Over the next few blog posts I intend to bang a few more nails in the coffin of the widespread misunderstanding of stubs, mocks and spies. Many before me have had a crack at this (see Ben Moss’s post for discussion and links), and many of those blog posts and books helped me to understand what exactly these code design tools are for. I’m still no expert, but I do think about the application of these tools with unhealthy frequency.
I intend to focus primarily on the usage of these terms inside the Ruby ecosystem, but these definitions also apply to other languages.

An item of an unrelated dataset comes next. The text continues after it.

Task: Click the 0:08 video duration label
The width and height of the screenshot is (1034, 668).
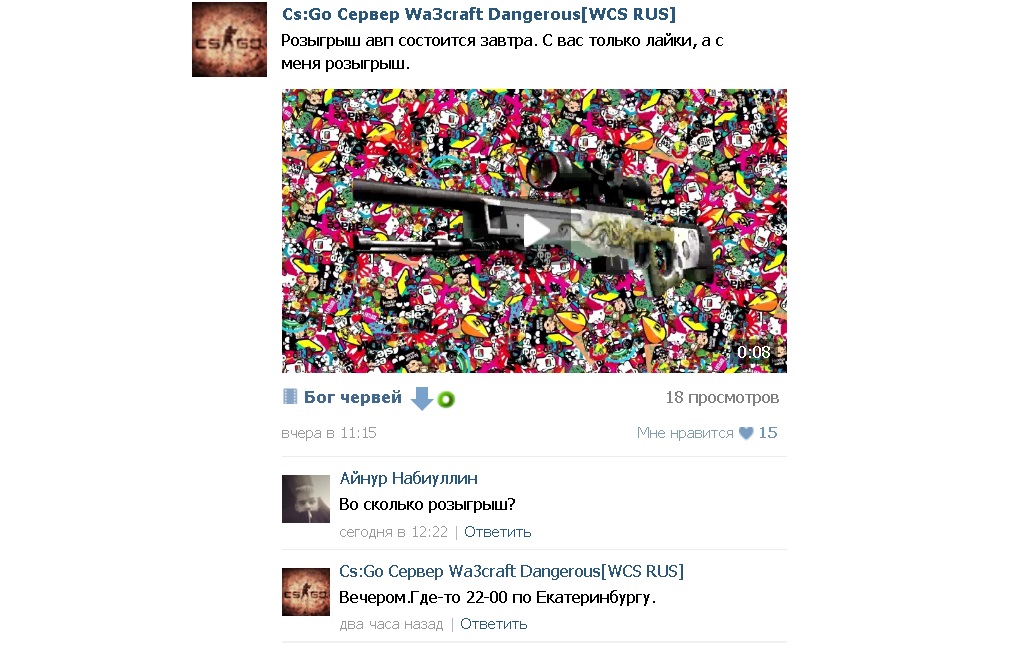Action: 754,352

Let’s start with stubs. They’re a useful TDD and design tool. They are not mocks, and they arguably precede mocks in the history of TDD tooling. Like most terms surrounded in confusion, there are a few applications of the same idea:
- Pure stub objects
- Partial stub objects
- Stub methods
- Stub protocols
- Stub services
In general, however, a stub is a simplistic implementation of a role that is played in a system. The purpose of a stub is to guide execution down a particular path, usually to verify that another, unstubbed part of the system is doing its job properly.
Pure stub objects
Perhaps most commonly, stubs are used in a unit test to replace collaborators of the system under test. They allow the tester to avoid exercising code that belongs to other units. By replacing these collaborators, they give the test writer control over the indirect inputs to the system under test.

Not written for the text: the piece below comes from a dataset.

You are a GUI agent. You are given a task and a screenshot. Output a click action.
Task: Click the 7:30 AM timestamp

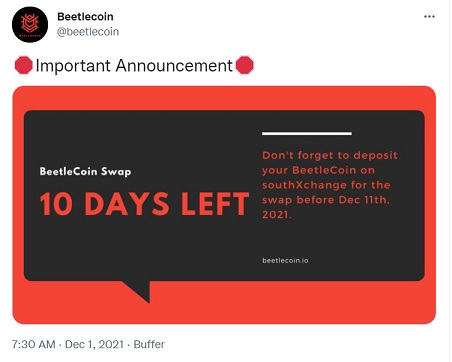click(34, 344)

This sort of language mangling deserves an example. Let’s say we have two objects in the system with the same interface. They’re swapped out in production code depending on whether the user wants a cached or uncached URL fetch.
- URLFetcher
-
#fetch
#pause
#resume - CachingURLFetcher
-
#fetch
#pause
#resume
Now, we are testing a user interface that lets someone click on buttons that perform the above actions. We have an example in RSpec that involves user error:
it "displays an error when the fetcher decides an invalid URL has been entered" do
fetcher = double('fetcher')
ui = UserInterface.new(fetcher)
fetcher.stub(fetch).and_raise_exception(InvalidURL)
ui.enter_url('http://bad.url/')
ui.submit
expect(ui).to display_error('You entered a bad URL!')
end
Note how we’re explicitly describing behaviour up to a boundary: this test doesn’t care how the stub object raises the exception. Note also how we haven’t stubbed any existing methods on existing classes. This is deliberate: it drives out polymorphism in the design. The UI object can use any fetcher that responds to the #fetch message. We should not need to change this test or the UI implementation when we make a change to what constitutes an invalid URL. We are free to construct the UI with different objects and we should expect it to work providing its fetcher collaborator does its job.
We can also say that using a pure stub object helps us to drive composability into our application. If we have proved that one object can work with any object that implements an interface, we have a clear contract that a new implementation needs to fulfil in order to work correctly with that object.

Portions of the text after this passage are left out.